Rapid gradient RP-HPLC method with fluorimetric detection for trace analysis of diagnostically significant porphyrins in human urine was developed for clinical and diagnostic purposes. Results show that optimized high-pressure gradient elution and monolithic column Chromolith SpeedRod RP18e enabled separation of seven urine porphyrins including baseline separation of I and III positional isomers of uro- and coproporphyrins within 3.2 min.

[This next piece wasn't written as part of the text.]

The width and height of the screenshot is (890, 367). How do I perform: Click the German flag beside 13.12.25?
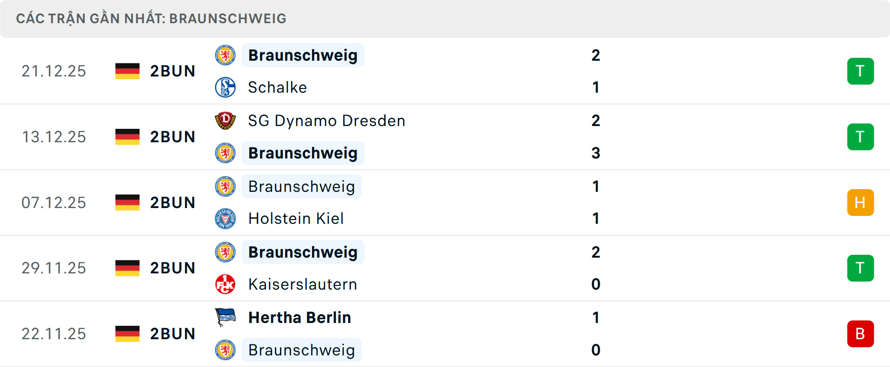pos(127,137)
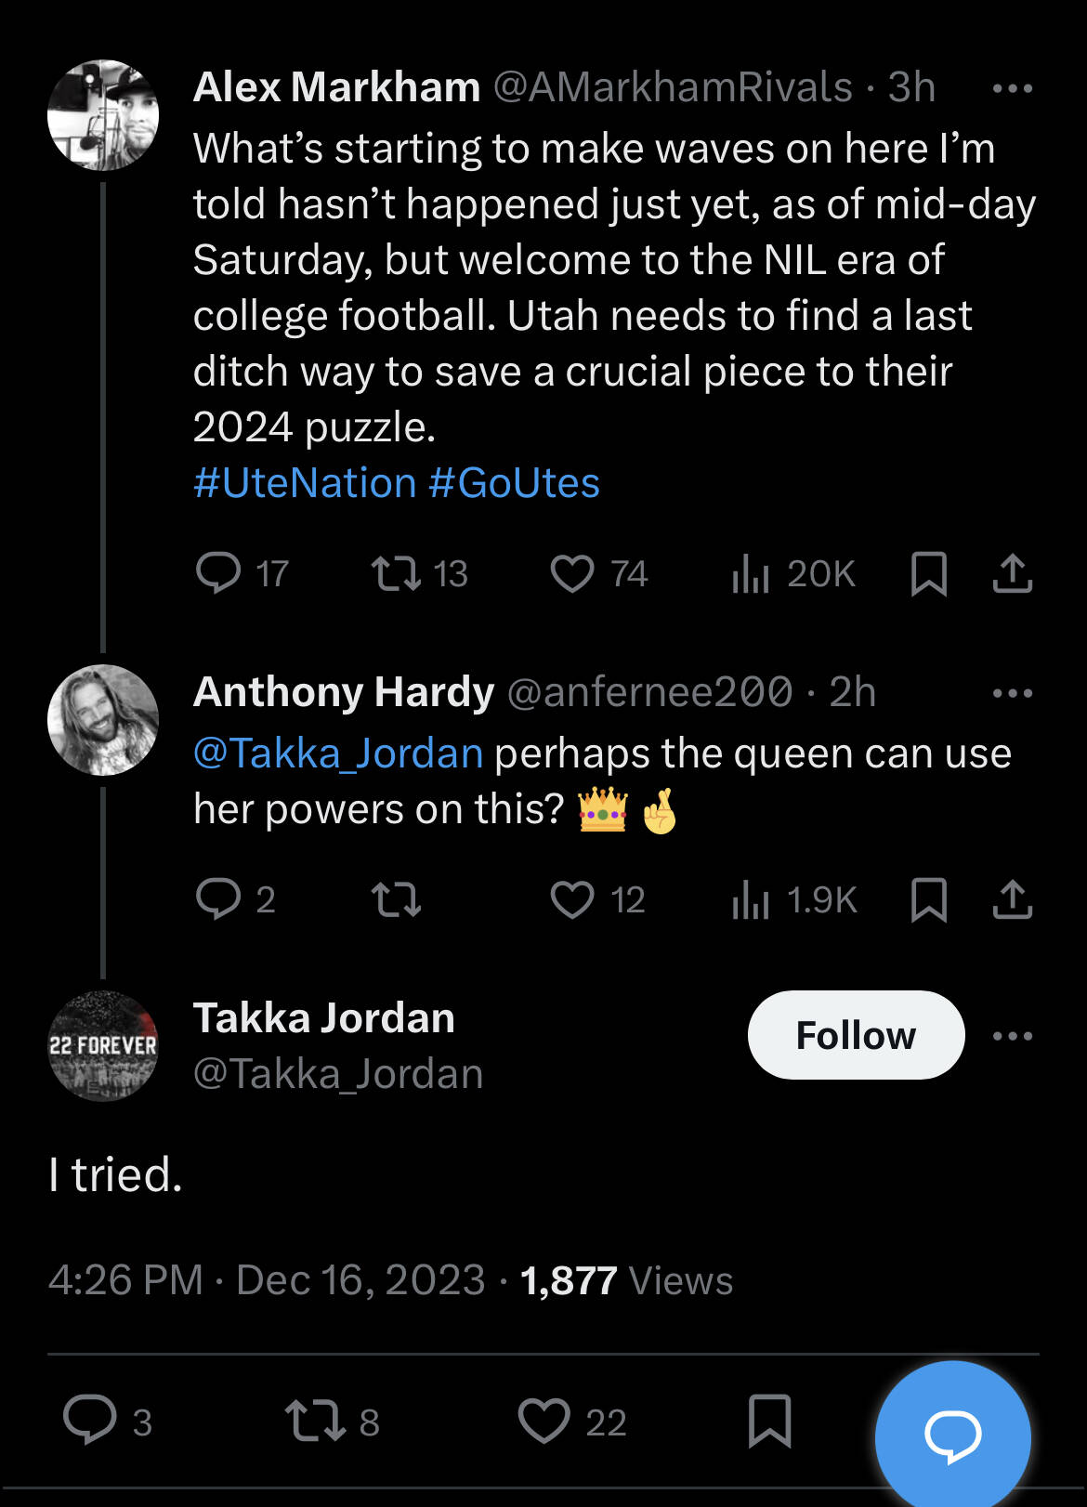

Problems associated with high metal cation complexing ability of the analytes and common stainless steel based instrumentation were substantially reduced by use of 0.1 mol/l ammonium citrate buffer (pH 5.47) and methanol as a mobile phase components. Good reproducibilities of retention times (within ±0.36% RSD) and peak areas (from ±0.6 to ±2.5% RSD) at 5–20 μg/l level of the analytes were achieved. Determined LOQ (10 × S/N) values of diagnostically important porphyrins using fluorimetric detection (ex.405 nm/em.620 nm) were 82 pmol/l (65 ng/l, 1.30 pg/injection) for uroporphyrin I, 44 pmol/l (33 ng/l, 0.66 pg/injection) for uroporphyrin III, 50 pmol/l (40 ng/l, 0.80 pg/injection) for coproporphyrin I and 47 pmol/l (39 ng/l, 0.78 pg/injection) for coproporphyrin III. Attained LOQ concentration level is approximately 20–120 times lower than concentration of porphyrins in a urine of healthy person. Calculated LOD's (3 × S/N) were at a low ng/l levels, what enabled quantification of carry-over effect to be from 2.0% to 0.2% in each of three consecutive blank runs and from 2.5% to 7% in total after injection of mixed standard of porphyrins with 5–20 μg/l concentrations. Recovery of porphyrins at low μg/l concentration levels was from 93% to 97.5%. Devised method increases productivity of clinical laboratory from 2 to 10 times in dependence of duration of currently used method.